Взявшись за руки, они развернулись и медленно пошли обратно. Увидев мягкую траву, она потянула его за руку и усадила рядом с собой, у остатков низкой полуосыпавшейся стены.
– Скорее бы эти три старушки ушли, – сказал он. – Я хочу поцеловать тебя, Салли Кэрролл!
– Я тоже хочу.
Они в нетерпении ждали, пока удалятся три согбенные фигуры, а затем она целовала его, пока небо не растворилось в сумерках и экстаз бесконечных секунд не затмил все ее улыбки и слезы.

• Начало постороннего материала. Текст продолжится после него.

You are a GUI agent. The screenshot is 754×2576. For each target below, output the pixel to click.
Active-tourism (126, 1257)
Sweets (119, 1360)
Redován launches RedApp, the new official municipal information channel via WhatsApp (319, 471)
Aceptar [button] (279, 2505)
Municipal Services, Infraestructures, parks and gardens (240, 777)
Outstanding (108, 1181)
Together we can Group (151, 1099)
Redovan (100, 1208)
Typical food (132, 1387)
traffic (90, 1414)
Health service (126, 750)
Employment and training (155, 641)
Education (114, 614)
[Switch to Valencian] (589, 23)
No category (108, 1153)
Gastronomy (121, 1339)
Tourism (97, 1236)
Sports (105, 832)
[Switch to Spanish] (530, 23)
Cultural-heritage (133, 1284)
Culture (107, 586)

Потом они медленно шли обратно, а по углам сумерки разыгрывали усыпляющую партию в черно-белые шашки с остатками дня.
– Приезжай в середине января, – сказал он. – Погостишь у нас месяц или больше. Будет здорово! Будет зимний карнавал, и если ты никогда не видела настоящего снега, то тебе покажется, что ты попала в сказку. Будем кататься на коньках, на лыжах, на санках с горок, на больших санях, будут факельные шествия и парады на снегоступах.
Такой праздник не устраивали уже много лет, так что будет потрясающе!
– А я не замерзну, Гарри? – неожиданно спросила она.
– Конечно нет! Разве что нос замерзнет, но до костей не проберет. Климат у нас суровый, но сухой.
– Я ведь дитя лета… Мне никогда не нравился холод.
Она умолкла; они оба некоторое время молчали.
– Салли Кэрролл, – медленно произнес он, – что ты скажешь: может быть, в марте?
– Скажу, что я люблю тебя!
– Значит, в марте?
– Да, в марте, Гарри.
III
Всю ночь в пульмановском вагоне было очень холодно. Она вызвала проводника, попросила еще одно одеяло, но одеял больше не было, и, вжавшись поглубже в мягкую вагонную койку и сложив вдвое свое единственное одеяло, она тщетно попыталась уснуть хоть на пару часов. С утра необходимо было выглядеть как можно лучше.
Проснувшись в шесть и натянув на себя отдававшую холодом одежду, она, спотыкаясь, пошла в вагон-ресторан выпить чашку кофе. Снег просочился в тамбуры и покрыл пол скользкой коркой льда. Этот холод завораживал – он проникал везде! Выдох превращался в осязаемое и видимое облако, и, глядя на него, она испытывала наивное удовольствие. Сев за столик в вагоне-ресторане, она стала смотреть в окно на белые холмы, долины и разбросанные по ним сосны, каждый сук которых представлял собой зеленое блюдо для изобильной порции холодного снега. Иногда мимо пролетали уединенные домики, безобразные, унылые и одинокие посреди белой пустыни; видя их, она всякий раз чувствовала укол пронзительного сострадания к душам, запертым внутри в ожидании весны.